→ **Given data**:

— Begin —

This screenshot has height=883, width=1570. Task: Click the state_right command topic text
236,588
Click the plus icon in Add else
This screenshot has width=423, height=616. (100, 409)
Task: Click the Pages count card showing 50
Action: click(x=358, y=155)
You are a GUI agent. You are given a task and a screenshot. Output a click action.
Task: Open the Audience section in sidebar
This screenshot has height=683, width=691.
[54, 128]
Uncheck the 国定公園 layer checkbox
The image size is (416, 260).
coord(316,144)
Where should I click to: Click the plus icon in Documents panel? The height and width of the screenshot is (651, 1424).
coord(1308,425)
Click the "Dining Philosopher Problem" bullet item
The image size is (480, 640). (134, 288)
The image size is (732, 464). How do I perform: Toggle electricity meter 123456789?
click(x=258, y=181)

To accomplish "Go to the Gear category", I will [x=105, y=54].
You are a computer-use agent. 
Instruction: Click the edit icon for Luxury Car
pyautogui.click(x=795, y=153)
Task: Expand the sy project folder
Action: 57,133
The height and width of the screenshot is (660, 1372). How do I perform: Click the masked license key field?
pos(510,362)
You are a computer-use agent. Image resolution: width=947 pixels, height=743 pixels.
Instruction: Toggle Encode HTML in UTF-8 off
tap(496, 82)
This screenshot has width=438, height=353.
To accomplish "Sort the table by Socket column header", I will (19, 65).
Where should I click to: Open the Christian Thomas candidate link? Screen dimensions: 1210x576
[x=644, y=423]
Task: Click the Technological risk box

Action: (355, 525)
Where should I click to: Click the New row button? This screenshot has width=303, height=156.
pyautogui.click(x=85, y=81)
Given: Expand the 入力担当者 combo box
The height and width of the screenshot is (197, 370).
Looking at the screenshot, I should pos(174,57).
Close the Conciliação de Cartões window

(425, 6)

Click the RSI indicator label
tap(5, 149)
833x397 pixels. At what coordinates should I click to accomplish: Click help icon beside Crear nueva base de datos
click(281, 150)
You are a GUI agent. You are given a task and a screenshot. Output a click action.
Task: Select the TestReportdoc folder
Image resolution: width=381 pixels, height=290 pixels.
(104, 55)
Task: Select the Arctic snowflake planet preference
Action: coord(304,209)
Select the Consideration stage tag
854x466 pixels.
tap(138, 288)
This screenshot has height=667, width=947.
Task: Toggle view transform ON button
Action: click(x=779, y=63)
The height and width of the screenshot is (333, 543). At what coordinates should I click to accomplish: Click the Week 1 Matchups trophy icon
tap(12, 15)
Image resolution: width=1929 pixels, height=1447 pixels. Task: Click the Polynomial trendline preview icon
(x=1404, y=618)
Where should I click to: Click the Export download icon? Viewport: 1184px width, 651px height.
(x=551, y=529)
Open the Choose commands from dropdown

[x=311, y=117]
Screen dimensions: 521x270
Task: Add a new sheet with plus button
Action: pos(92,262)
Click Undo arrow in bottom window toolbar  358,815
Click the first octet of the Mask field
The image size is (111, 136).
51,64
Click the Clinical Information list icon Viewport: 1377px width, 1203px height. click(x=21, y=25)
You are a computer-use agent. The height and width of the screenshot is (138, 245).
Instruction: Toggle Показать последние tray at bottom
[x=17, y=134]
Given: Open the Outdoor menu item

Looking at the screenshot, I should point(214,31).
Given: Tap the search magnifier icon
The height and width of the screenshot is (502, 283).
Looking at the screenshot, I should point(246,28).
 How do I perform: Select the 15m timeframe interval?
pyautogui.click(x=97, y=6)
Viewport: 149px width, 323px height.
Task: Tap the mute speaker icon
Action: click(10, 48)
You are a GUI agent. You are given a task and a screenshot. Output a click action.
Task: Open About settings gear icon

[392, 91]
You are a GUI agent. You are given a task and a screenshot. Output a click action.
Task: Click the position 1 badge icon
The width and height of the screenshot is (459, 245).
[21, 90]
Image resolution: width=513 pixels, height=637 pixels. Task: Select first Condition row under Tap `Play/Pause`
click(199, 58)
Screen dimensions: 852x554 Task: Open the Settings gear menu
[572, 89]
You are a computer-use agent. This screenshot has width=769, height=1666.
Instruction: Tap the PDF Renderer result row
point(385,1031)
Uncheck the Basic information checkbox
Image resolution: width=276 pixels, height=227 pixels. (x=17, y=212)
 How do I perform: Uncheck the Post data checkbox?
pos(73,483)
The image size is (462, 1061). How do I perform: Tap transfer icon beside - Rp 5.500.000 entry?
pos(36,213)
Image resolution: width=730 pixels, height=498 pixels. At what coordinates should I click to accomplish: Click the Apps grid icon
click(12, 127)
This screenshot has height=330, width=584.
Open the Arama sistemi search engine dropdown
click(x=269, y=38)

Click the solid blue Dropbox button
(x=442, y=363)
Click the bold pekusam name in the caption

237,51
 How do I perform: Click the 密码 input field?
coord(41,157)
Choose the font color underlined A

— End —

→ **Set problem**: Could you format the lines above as a Markdown table with the columns Row and Line, numbering each row and dropping the blank lines?

→ **Correct output**:
| Row | Line |
|---|---|
| 1 | This screenshot has height=883, width=1570. Task: Click the state_right command topic text |
| 2 | 236,588 |
| 3 | Click the plus icon in Add else |
| 4 | This screenshot has width=423, height=616. (100, 409) |
| 5 | Task: Click the Pages count card showing 50 |
| 6 | Action: click(x=358, y=155) |
| 7 | You are a GUI agent. You are given a task and a screenshot. Output a click action. |
| 8 | Task: Open the Audience section in sidebar |
| 9 | This screenshot has height=683, width=691. |
| 10 | [54, 128] |
| 11 | Uncheck the 国定公園 layer checkbox |
| 12 | The image size is (416, 260). |
| 13 | coord(316,144) |
| 14 | Where should I click to: Click the plus icon in Documents panel? The height and width of the screenshot is (651, 1424). |
| 15 | coord(1308,425) |
| 16 | Click the "Dining Philosopher Problem" bullet item |
| 17 | The image size is (480, 640). (134, 288) |
| 18 | The image size is (732, 464). How do I perform: Toggle electricity meter 123456789? |
| 19 | click(x=258, y=181) |
| 20 | To accomplish "Go to the Gear category", I will [x=105, y=54]. |
| 21 | You are a computer-use agent.  |
| 22 | Instruction: Click the edit icon for Luxury Car |
| 23 | pyautogui.click(x=795, y=153) |
| 24 | Task: Expand the sy project folder |
| 25 | Action: 57,133 |
| 26 | The height and width of the screenshot is (660, 1372). How do I perform: Click the masked license key field? |
| 27 | pos(510,362) |
| 28 | You are a computer-use agent. Image resolution: width=947 pixels, height=743 pixels. |
| 29 | Instruction: Toggle Encode HTML in UTF-8 off |
| 30 | tap(496, 82) |
| 31 | This screenshot has width=438, height=353. |
| 32 | To accomplish "Sort the table by Socket column header", I will (19, 65). |
| 33 | Where should I click to: Open the Christian Thomas candidate link? Screen dimensions: 1210x576 |
| 34 | [x=644, y=423] |
| 35 | Task: Click the Technological risk box |
| 36 | Action: (355, 525) |
| 37 | Where should I click to: Click the New row button? This screenshot has width=303, height=156. |
| 38 | pyautogui.click(x=85, y=81) |
| 39 | Given: Expand the 入力担当者 combo box |
| 40 | The height and width of the screenshot is (197, 370). |
| 41 | Looking at the screenshot, I should pos(174,57). |
| 42 | Close the Conciliação de Cartões window |
| 43 | (425, 6) |
| 44 | Click the RSI indicator label |
| 45 | tap(5, 149) |
| 46 | 833x397 pixels. At what coordinates should I click to accomplish: Click help icon beside Crear nueva base de datos |
| 47 | click(281, 150) |
| 48 | You are a GUI agent. You are given a task and a screenshot. Output a click action. |
| 49 | Task: Select the TestReportdoc folder |
| 50 | Image resolution: width=381 pixels, height=290 pixels. |
| 51 | (104, 55) |
| 52 | Task: Select the Arctic snowflake planet preference |
| 53 | Action: coord(304,209) |
| 54 | Select the Consideration stage tag |
| 55 | 854x466 pixels. |
| 56 | tap(138, 288) |
| 57 | This screenshot has height=667, width=947. |
| 58 | Task: Toggle view transform ON button |
| 59 | Action: click(x=779, y=63) |
| 60 | The height and width of the screenshot is (333, 543). At what coordinates should I click to accomplish: Click the Week 1 Matchups trophy icon |
| 61 | tap(12, 15) |
| 62 | Image resolution: width=1929 pixels, height=1447 pixels. Task: Click the Polynomial trendline preview icon |
| 63 | (x=1404, y=618) |
| 64 | Where should I click to: Click the Export download icon? Viewport: 1184px width, 651px height. |
| 65 | (x=551, y=529) |
| 66 | Open the Choose commands from dropdown |
| 67 | [x=311, y=117] |
| 68 | Screen dimensions: 521x270 |
| 69 | Task: Add a new sheet with plus button |
| 70 | Action: pos(92,262) |
| 71 | Click Undo arrow in bottom window toolbar  358,815 |
| 72 | Click the first octet of the Mask field |
| 73 | The image size is (111, 136). |
| 74 | 51,64 |
| 75 | Click the Clinical Information list icon Viewport: 1377px width, 1203px height. click(x=21, y=25) |
| 76 | You are a computer-use agent. The height and width of the screenshot is (138, 245). |
| 77 | Instruction: Toggle Показать последние tray at bottom |
| 78 | [x=17, y=134] |
| 79 | Given: Open the Outdoor menu item |
| 80 | Looking at the screenshot, I should point(214,31). |
| 81 | Given: Tap the search magnifier icon |
| 82 | The height and width of the screenshot is (502, 283). |
| 83 | Looking at the screenshot, I should point(246,28). |
| 84 |  How do I perform: Select the 15m timeframe interval? |
| 85 | pyautogui.click(x=97, y=6) |
| 86 | Viewport: 149px width, 323px height. |
| 87 | Task: Tap the mute speaker icon |
| 88 | Action: click(10, 48) |
| 89 | You are a GUI agent. You are given a task and a screenshot. Output a click action. |
| 90 | Task: Open About settings gear icon |
| 91 | [392, 91] |
| 92 | You are a GUI agent. You are given a task and a screenshot. Output a click action. |
| 93 | Task: Click the position 1 badge icon |
| 94 | The width and height of the screenshot is (459, 245). |
| 95 | [21, 90] |
| 96 | Image resolution: width=513 pixels, height=637 pixels. Task: Select first Condition row under Tap `Play/Pause` |
| 97 | click(199, 58) |
| 98 | Screen dimensions: 852x554 Task: Open the Settings gear menu |
| 99 | [572, 89] |
| 100 | You are a computer-use agent. This screenshot has width=769, height=1666. |
| 101 | Instruction: Tap the PDF Renderer result row |
| 102 | point(385,1031) |
| 103 | Uncheck the Basic information checkbox |
| 104 | Image resolution: width=276 pixels, height=227 pixels. (x=17, y=212) |
| 105 |  How do I perform: Uncheck the Post data checkbox? |
| 106 | pos(73,483) |
| 107 | The image size is (462, 1061). How do I perform: Tap transfer icon beside - Rp 5.500.000 entry? |
| 108 | pos(36,213) |
| 109 | Image resolution: width=730 pixels, height=498 pixels. At what coordinates should I click to accomplish: Click the Apps grid icon |
| 110 | click(12, 127) |
| 111 | This screenshot has height=330, width=584. |
| 112 | Open the Arama sistemi search engine dropdown |
| 113 | click(x=269, y=38) |
| 114 | Click the solid blue Dropbox button |
| 115 | (x=442, y=363) |
| 116 | Click the bold pekusam name in the caption |
| 117 | 237,51 |
| 118 |  How do I perform: Click the 密码 input field? |
| 119 | coord(41,157) |
| 120 | Choose the font color underlined A |